Australia July 30 2015
Last month the Office of the Australian Information Commissioner (OAIC) issued a privacy assessment report of St Vincent’s Hospital Sydney Limited (St Vincent’s).[1]
The Privacy Commissioner has the power to carry out assessments under section 33C of the Privacy Act in order to determine whether an organisation is complying with the Australian Privacy Principles (APPs) and other relevant requirements under the Act. Assessments are seen as an educative process as well as a compliance mechanism, and the results reported by the OAIC serve as a useful indication for other organisations as to the Commissioner’s view of the standard of compliance required under the APPs. These assessments supplement the more formal guidance that the Commissioner has already made available, such as guidelines on the APPs and on information security matters.[2]
The primary purpose of the particular assessment carried out on St Vincent’s was to determine whether St Vincent’s had satisfied the requirement under APP11 to take reasonable steps to protect the personal information in its possession from unauthorised access, modification or disclosure. In particular, the assessment looked in detail at the access security controls used by St Vincent’s in relation to information stored in its electronic health record system (eHealth system). The Commissioner’s report made four key recommendations (all of which were accepted by St Vincent’s), from which other organisations can learn useful lessons:
Recommendation 1 — Update security and access policies
St Vincent’s had a security and access policy in relation to the eHealth system. However, the policy was considered by the Commissioner to be inadequate because it did not include information about St Vincent’s obligations under the Privacy Act and did not include guidance for staff on security measures they should take to protect patient privacy when accessing the eHealth system.
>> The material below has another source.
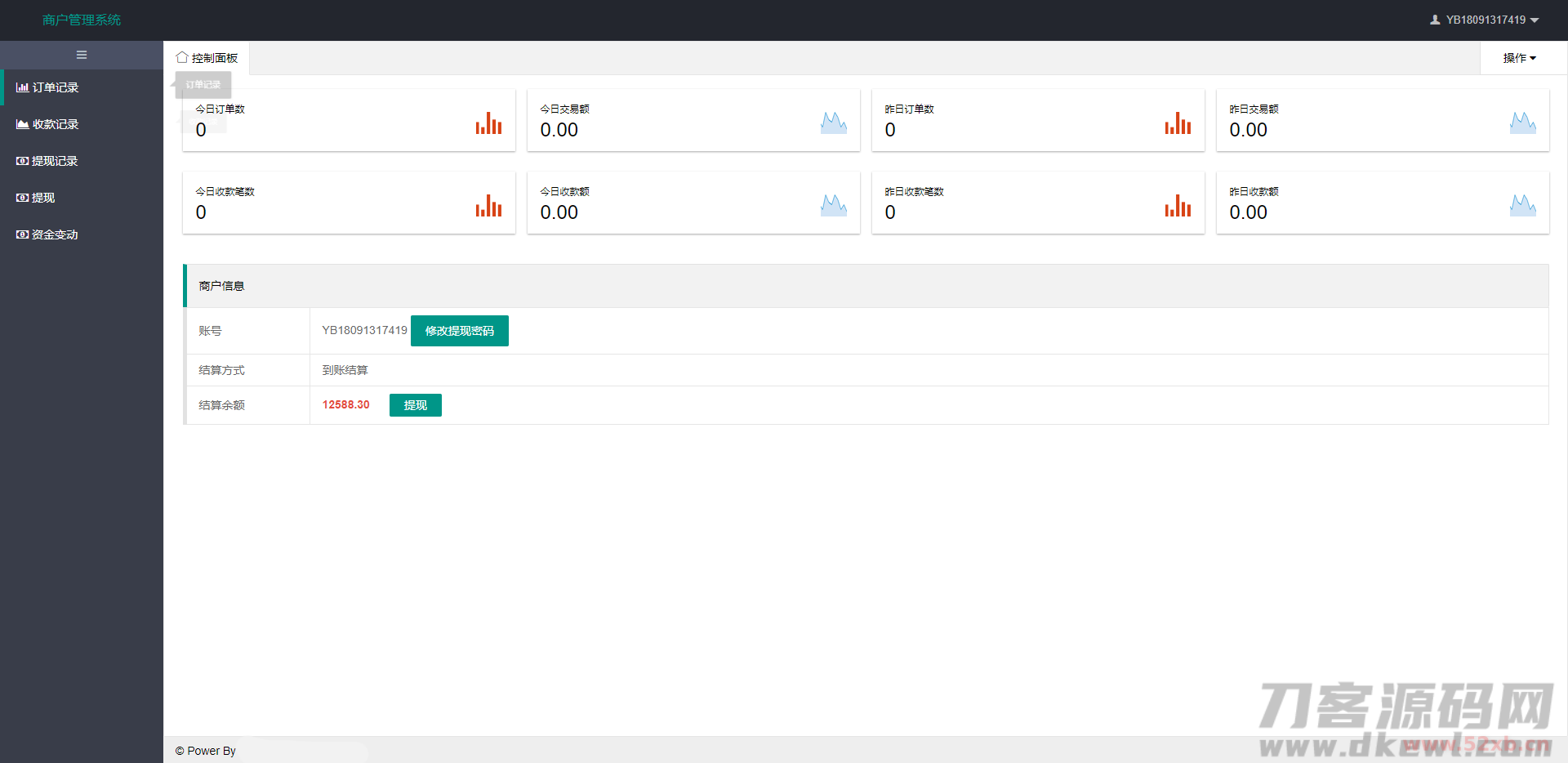Click the bar chart icon in 今日订单数 card
1568x763 pixels.
[x=488, y=123]
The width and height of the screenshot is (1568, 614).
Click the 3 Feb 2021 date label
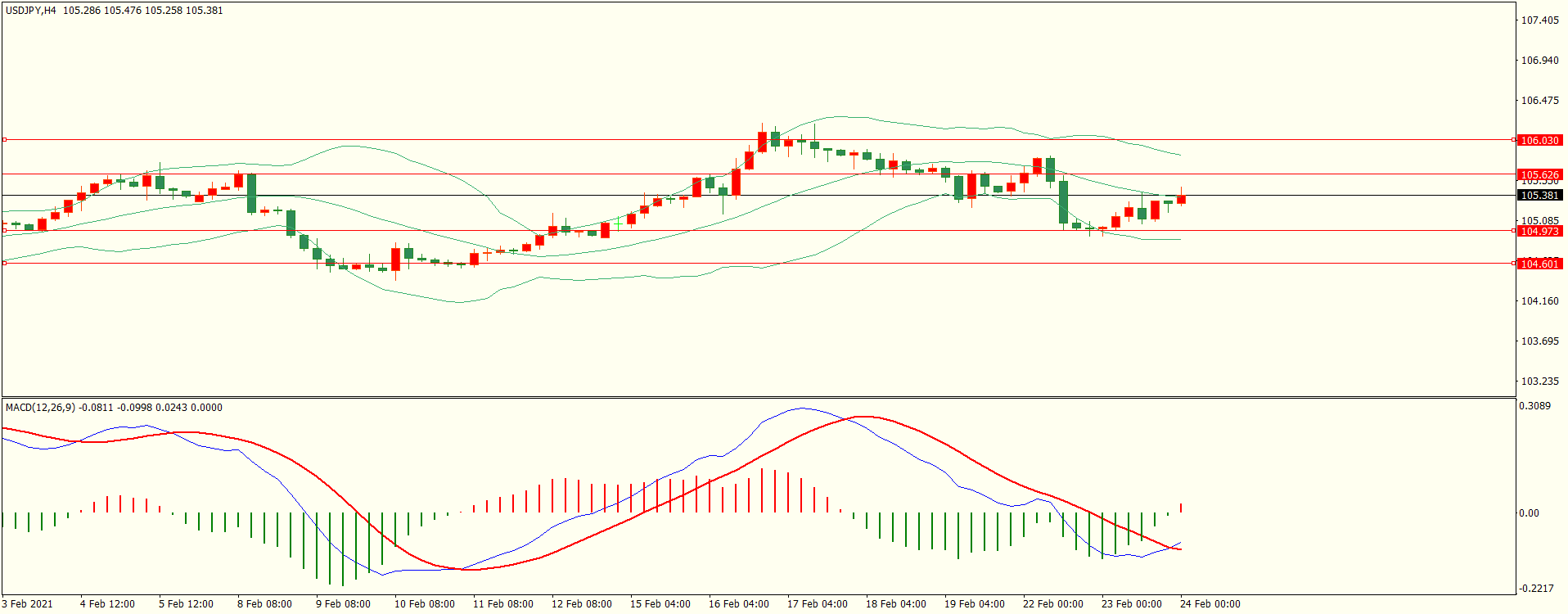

This information was available in other documents that St Vincent’s had produced, but was not available in a single consolidated form.
The Commissioner recommended that the security and access policy be updated to reference relevant privacy compliance requirements, and append all relevant compliance guidelines.
Lessons to learn: Organisations should ensure that security and access policies for their key IT systems include information on relevant privacy obligations and that all guidance on security compliance processes are consolidated in a single guide or manual. Ideally staff should have a single “bible” or “authoritative source” in relation to privacy compliance matters, so that they know where to turn for guidance on these issues.
Lots more here:
or here for the original post:
All four recommendations have considerable implications for training, monitoring of staff and ongoing assessment of the risk of potential harm.
What is totally clear in all this is that Privacy Protection is an ongoing and continuous process that required diligence and care on behalf of both staff and management - as well as appropriate education and training, written polices and sensible sanctions for breech.
An ongoing problem!
David.

1 comment:

  1. Interesting point about the access log issues. We routinely ask for access to be logged when building requirements for a new implementation, but most vendors provide no tools to analyse or summarise these logs. Most logs are simply a long, intimidating text file that must be analysed with excel or something similar.
    These days it is possible to provide some intelligence behind this process, such as automatically flagging staff "browsing" multiple patient records. However, vendors seem reluctant to do this, either because "we have not been asked for it" (incorrect: we ask for it constantly) or, more likely, through lack of understanding the background for this issue.